Dalam rapat yang berlangsung juga disoroti terkait pengelolaan PDAM dan Sampah.Pihaknya memberi waktu selama satu Minggu kepada Pj.Walikota Malang dan TPAD untuk memberi jawaban.
"Bahkan kita akan melihat serta memberi waktu seminggu agar PJ walikota dan TAPD bisa berikan jawaban yang komperehenship terkait dengan pandangan fraksi yang disampaikan dalam rapat tadi,"tegasnya.
Dikesempatan yang sama Pj.Walikota Malang Wahyu Hidayat akan mengkaji secara bersama -sama dengan OPD nya terkait pembahasan yang telah disampaikan.
" Kita masih penyampaian pandangan umum.Untuk jawaban, kita terlebih dahulu akan komunikasikan dengan rekan-rekan OPD.Waktu sampai pekan depan,nanti secara umum kita sampaikan,"tandasnya.

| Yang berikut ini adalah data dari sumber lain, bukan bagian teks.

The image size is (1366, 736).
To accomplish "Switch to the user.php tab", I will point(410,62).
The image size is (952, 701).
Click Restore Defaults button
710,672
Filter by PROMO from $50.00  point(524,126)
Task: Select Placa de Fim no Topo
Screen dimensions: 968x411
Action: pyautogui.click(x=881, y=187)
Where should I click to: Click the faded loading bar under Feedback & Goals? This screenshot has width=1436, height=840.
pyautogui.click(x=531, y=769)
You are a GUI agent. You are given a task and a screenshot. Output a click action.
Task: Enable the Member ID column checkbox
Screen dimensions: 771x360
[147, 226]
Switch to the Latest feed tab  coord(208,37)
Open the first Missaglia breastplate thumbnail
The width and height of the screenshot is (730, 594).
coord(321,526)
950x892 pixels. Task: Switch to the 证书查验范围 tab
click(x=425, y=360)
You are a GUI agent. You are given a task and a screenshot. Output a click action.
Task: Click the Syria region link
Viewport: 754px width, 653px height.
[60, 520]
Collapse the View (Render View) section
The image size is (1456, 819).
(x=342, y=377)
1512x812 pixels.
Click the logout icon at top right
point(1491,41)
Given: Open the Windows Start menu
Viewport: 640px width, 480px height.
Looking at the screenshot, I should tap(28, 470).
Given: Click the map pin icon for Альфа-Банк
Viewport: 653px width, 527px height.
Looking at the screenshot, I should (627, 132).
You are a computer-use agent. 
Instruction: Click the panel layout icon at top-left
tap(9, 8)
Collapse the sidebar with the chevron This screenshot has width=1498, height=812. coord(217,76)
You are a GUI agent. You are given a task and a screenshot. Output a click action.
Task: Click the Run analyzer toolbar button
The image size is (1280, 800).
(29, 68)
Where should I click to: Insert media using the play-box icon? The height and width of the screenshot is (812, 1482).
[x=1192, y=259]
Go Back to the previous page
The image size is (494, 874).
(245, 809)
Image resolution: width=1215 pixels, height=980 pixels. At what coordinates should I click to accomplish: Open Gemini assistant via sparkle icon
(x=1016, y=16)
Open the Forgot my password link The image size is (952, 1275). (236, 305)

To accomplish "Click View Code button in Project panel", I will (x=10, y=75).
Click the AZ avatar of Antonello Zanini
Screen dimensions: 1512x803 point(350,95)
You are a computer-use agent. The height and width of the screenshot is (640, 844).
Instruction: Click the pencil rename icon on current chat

Terkait kenaikan gaji ASN,Wahyu Hidayat menyebutkan sebuah keuntungan bagi ASN.Pihaknya sangat mengapresiasi dan akan mengakui punya perhitungan terkait pengganggarannya.
"Kenaikan gaji ASN itu kan juga keuntungan bagi ASN itu sendiri, ya kita apresiasi. Kita punya itung-itungan terkait dengan anggarannya,"pungkasnya.